Stored records:
=======

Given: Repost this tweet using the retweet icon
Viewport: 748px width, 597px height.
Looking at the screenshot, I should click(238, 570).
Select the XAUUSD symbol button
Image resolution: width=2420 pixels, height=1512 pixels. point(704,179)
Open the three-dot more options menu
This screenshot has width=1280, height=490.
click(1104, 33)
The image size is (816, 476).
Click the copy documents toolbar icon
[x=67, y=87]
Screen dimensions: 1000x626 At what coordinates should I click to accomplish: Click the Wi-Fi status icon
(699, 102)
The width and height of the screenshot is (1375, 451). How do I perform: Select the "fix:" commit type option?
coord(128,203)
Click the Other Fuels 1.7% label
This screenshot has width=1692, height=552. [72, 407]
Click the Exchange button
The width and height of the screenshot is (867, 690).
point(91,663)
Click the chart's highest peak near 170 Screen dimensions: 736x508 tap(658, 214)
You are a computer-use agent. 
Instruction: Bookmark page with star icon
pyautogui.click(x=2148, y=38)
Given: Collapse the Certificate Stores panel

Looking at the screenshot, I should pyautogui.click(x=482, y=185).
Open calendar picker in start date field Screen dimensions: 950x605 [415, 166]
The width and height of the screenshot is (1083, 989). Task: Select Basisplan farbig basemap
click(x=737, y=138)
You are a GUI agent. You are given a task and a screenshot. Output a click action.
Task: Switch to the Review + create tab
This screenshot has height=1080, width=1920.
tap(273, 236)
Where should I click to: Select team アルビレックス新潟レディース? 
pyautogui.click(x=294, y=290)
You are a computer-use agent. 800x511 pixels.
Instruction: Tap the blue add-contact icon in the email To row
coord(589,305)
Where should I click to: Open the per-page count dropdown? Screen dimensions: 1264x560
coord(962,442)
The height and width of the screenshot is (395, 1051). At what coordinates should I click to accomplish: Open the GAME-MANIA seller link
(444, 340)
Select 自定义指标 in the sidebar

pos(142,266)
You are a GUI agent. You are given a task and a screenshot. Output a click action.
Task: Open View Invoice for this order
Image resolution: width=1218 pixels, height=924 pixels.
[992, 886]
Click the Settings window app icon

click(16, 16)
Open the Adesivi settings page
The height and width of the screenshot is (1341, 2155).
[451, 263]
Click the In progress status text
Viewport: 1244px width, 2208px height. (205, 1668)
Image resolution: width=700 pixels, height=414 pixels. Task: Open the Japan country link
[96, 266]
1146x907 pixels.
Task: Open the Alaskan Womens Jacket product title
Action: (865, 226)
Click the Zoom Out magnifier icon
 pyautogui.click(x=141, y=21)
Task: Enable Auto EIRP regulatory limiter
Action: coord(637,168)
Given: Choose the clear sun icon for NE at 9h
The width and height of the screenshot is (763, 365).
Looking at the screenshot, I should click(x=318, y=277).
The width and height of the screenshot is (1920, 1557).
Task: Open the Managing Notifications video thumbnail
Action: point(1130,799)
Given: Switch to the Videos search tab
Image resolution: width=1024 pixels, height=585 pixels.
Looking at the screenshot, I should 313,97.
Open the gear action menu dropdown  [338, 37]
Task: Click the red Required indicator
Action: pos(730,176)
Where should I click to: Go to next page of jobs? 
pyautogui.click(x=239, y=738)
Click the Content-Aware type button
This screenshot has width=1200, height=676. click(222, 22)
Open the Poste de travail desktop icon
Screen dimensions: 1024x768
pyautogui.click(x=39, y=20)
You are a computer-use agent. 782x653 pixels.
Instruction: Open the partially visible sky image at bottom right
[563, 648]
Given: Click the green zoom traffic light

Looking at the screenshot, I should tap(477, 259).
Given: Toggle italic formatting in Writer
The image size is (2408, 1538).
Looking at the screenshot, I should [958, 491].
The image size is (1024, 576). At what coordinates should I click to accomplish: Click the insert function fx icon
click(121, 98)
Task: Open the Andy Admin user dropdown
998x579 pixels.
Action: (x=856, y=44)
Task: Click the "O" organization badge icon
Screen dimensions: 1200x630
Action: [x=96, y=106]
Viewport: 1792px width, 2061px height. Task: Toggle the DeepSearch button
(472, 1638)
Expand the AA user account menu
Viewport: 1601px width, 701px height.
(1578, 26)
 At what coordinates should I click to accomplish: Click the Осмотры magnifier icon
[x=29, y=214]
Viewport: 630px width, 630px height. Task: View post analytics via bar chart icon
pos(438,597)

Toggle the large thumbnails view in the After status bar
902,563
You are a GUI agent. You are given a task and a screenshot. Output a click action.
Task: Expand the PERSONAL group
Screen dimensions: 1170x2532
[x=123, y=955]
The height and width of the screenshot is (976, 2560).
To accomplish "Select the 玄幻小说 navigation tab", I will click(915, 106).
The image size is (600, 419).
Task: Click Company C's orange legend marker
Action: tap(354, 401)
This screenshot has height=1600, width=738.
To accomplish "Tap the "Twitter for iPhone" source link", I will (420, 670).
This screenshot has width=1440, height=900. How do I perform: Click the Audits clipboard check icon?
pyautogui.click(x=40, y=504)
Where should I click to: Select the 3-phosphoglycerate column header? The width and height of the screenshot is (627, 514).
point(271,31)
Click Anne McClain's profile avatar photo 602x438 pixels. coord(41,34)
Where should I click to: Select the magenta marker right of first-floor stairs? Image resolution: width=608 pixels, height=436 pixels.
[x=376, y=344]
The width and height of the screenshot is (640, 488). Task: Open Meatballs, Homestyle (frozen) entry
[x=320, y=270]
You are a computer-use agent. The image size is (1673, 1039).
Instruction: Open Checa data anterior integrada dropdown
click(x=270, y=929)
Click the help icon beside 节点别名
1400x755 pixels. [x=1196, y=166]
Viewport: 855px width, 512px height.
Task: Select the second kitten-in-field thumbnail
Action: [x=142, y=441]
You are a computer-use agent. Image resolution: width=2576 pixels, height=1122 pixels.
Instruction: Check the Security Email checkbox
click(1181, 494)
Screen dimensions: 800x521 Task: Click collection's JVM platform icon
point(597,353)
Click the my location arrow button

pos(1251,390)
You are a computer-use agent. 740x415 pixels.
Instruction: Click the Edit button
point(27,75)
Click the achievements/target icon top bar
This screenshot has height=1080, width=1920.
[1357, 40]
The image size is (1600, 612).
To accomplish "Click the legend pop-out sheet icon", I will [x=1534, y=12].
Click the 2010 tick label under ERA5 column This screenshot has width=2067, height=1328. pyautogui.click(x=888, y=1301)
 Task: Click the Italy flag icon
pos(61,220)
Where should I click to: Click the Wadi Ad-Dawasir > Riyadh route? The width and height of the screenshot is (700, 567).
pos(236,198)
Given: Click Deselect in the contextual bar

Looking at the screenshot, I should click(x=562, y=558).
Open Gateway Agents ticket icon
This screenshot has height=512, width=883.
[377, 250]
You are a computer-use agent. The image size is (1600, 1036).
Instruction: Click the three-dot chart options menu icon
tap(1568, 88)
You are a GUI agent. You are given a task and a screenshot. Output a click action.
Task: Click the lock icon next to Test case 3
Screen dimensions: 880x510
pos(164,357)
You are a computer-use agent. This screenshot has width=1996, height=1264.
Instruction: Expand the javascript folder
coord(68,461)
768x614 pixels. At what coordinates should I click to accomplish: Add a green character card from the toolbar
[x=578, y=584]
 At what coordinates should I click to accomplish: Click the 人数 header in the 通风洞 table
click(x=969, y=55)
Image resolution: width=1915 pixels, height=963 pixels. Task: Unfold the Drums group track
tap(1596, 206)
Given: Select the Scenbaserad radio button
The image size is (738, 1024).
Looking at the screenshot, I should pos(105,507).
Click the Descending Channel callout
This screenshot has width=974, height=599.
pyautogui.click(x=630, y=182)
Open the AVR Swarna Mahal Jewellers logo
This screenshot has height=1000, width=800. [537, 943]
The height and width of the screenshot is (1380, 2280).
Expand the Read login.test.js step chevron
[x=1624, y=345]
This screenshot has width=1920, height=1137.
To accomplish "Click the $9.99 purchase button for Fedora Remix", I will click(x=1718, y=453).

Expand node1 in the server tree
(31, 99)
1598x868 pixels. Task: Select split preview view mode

=======

● **Exercise requirements**:
Copy the material from its first line through the line containing "coord(128,203)", keeping each line word for word.

● **Solution for this problem**:
Given: Repost this tweet using the retweet icon
Viewport: 748px width, 597px height.
Looking at the screenshot, I should click(238, 570).
Select the XAUUSD symbol button
Image resolution: width=2420 pixels, height=1512 pixels. point(704,179)
Open the three-dot more options menu
This screenshot has width=1280, height=490.
click(1104, 33)
The image size is (816, 476).
Click the copy documents toolbar icon
[x=67, y=87]
Screen dimensions: 1000x626 At what coordinates should I click to accomplish: Click the Wi-Fi status icon
(699, 102)
The width and height of the screenshot is (1375, 451). How do I perform: Select the "fix:" commit type option?
coord(128,203)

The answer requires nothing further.